[Exercise requirements]: Restate word for word the entries below, starting with the line with "You are a GUI" and continuing through the line with "Task: Expand 'Yanıtları gör (5)' replies". Include both of those lines and no others.

[Materials provided]:
↓
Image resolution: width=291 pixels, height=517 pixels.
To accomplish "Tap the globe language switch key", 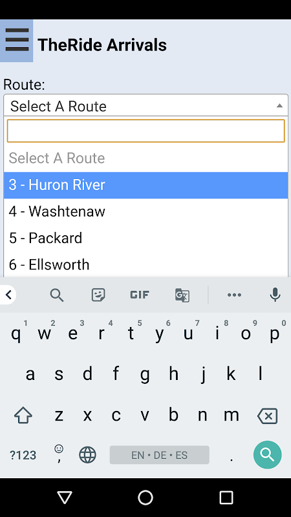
↑
↓
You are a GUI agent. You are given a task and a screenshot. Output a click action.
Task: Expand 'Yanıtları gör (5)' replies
↑
↓
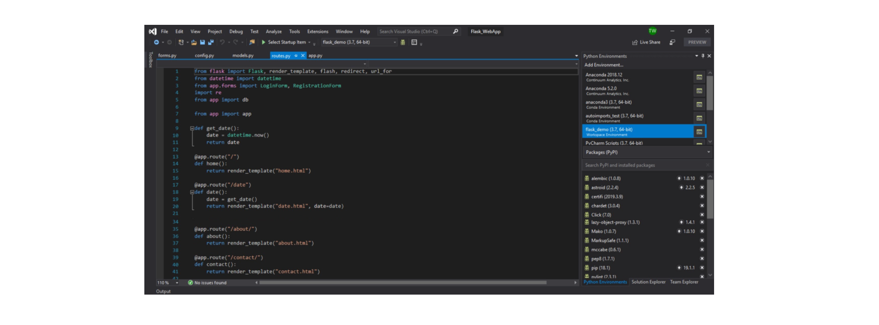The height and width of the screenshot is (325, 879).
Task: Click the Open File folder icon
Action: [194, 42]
↑
[Your response]:
You are a GUI agent. You are given a task and a screenshot. Output a click action.
Task: Expand 'Yanıtları gör (5)' replies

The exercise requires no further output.